Best Practices for Implementing Specialty-Specific AI
To maximize accuracy, safety, and clinical utility, healthcare organizations should adopt these practices when implementing AI for SOAP note generation:
1. Specialty-Specific Prompt Engineering
Customize AI prompts for each department with specialty‑specific vocabulary, templates, and required data fields.
- Pediatrics: Include growth percentiles, milestone tracking, and immunization validation.
- Behavioral Health: Structure the Mental Status Exam (MSE) with all required domains.

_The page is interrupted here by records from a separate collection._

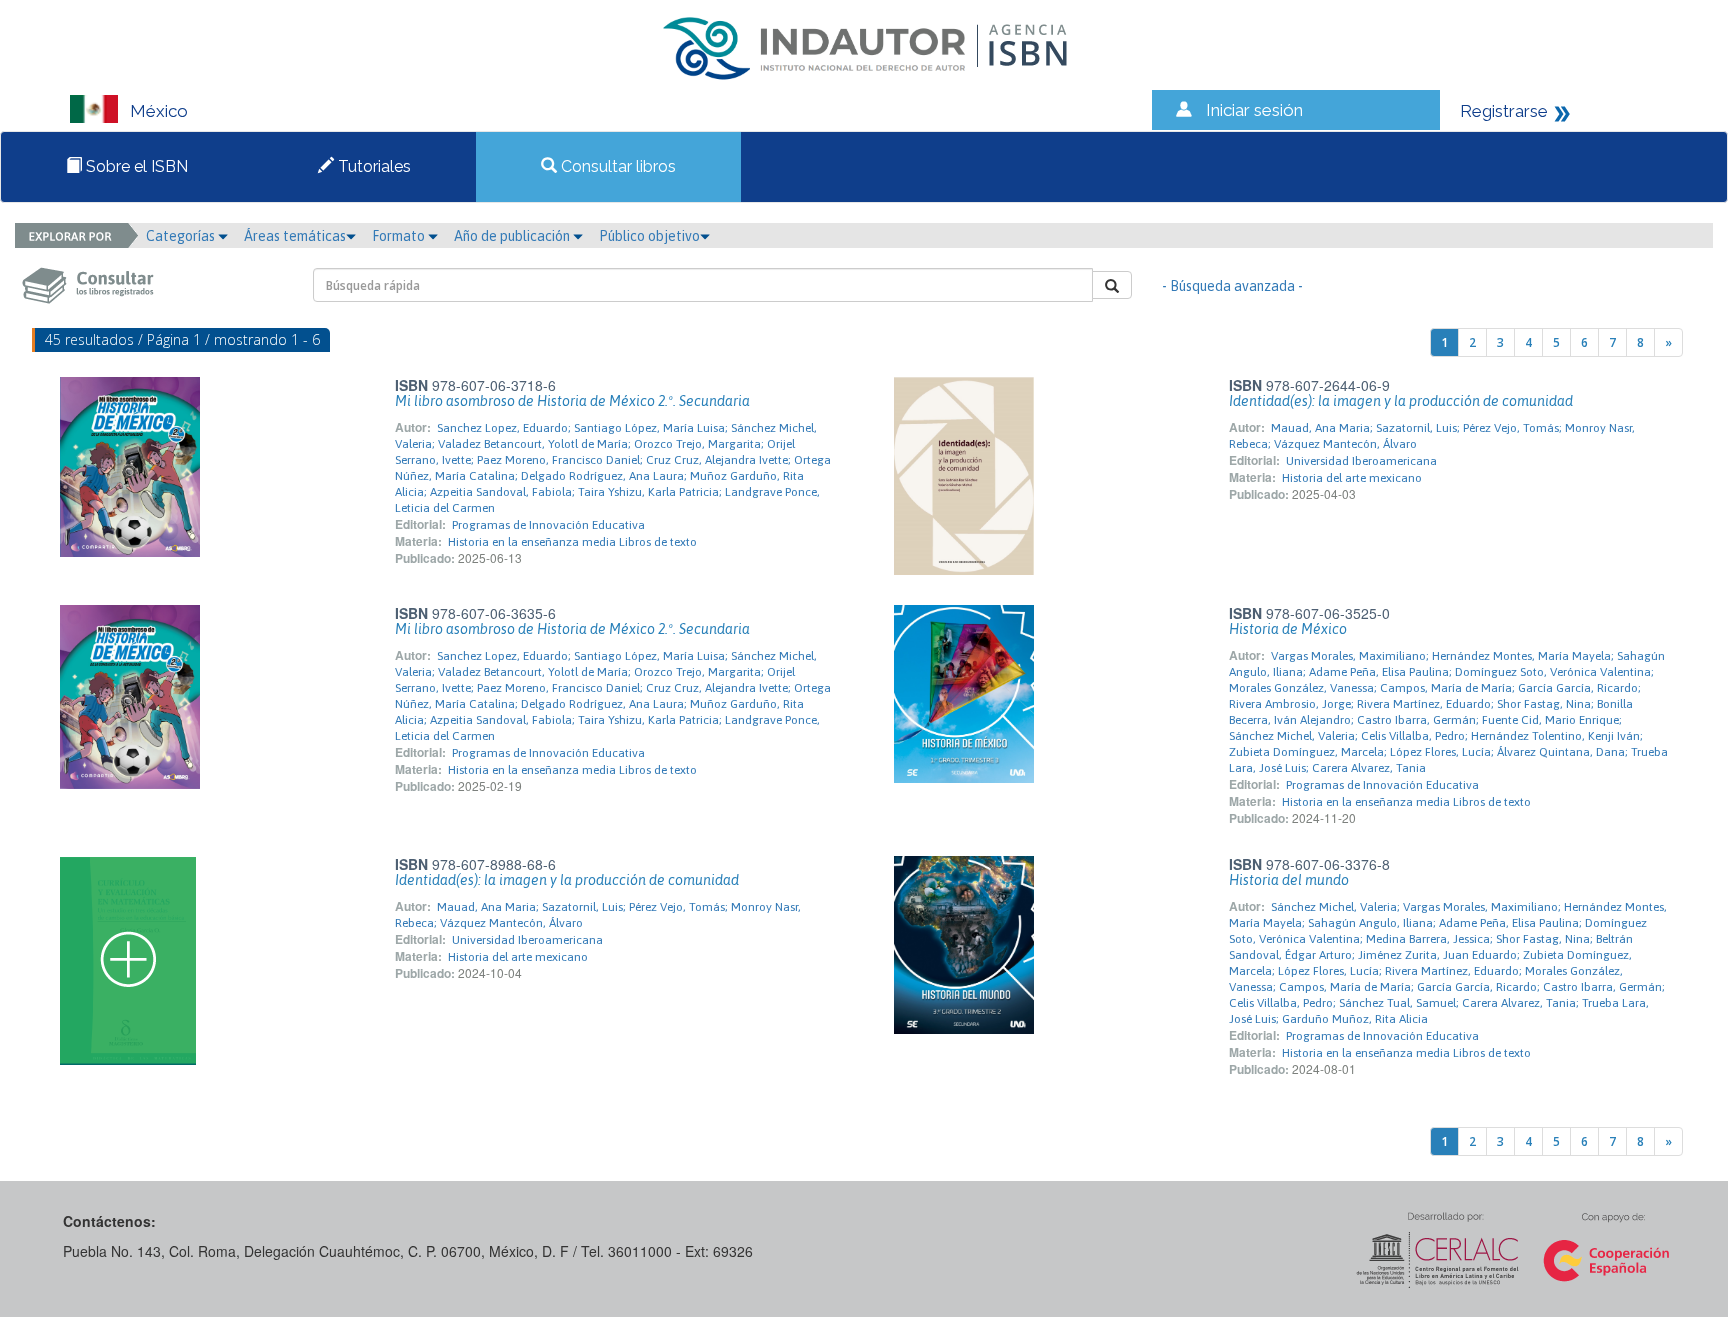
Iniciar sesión (1254, 110)
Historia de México (1288, 629)
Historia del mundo (1289, 880)
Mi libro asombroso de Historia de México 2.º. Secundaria (572, 401)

- Primary Care: Organize Assessment/Plan by individual problems with lab integration.
2. Mandatory Human Review
- AI generates drafts, and clinicians must review and edit before finalization.
- Never auto-approve AI-generated notes without clinical oversight.
- Human review catches hallucinations, attribution errors, and missing context.
3. Protocols Against Hallucinations
- Instruct AI to "only document what was said or observed".
- Flag high-risk language (SI/HI, abuse concerns, violence) for mandatory human review.
- Do not allow AI to rephrase or soften risk-related patient statements.
4. Regular Audits and Feedback Loops
- Conduct monthly audits of AI-generated notes for accuracy, coding compliance, and completeness.
- Establish clinician feedback rules to flag errors and continuously improve AI performance.
5. Compliance with Privacy Regulations
- Ensure AI vendors are HIPAA-compliant with executed Business Associate Agreements (BAAs).
- For behavioral health, comply with 42 CFR Part 2 (substance use records).
- Implement state-specific confidentiality protocols for adolescent-sensitive information.
Conclusion
AI has the power to transform clinical documentation, but only if we abandon the one‑size‑fits‑all approach. The distinct demands of Pediatrics, Behavioral Health, and Primary Care require AI to adapt its vocabulary, structure, and clinical focus accordingly. Organizations that invest in specialty‑specific AI will see improved documentation quality, reduced burnout, and enhanced patient safety. The choice is clear: the future of healthcare documentation is specialized, not standardized.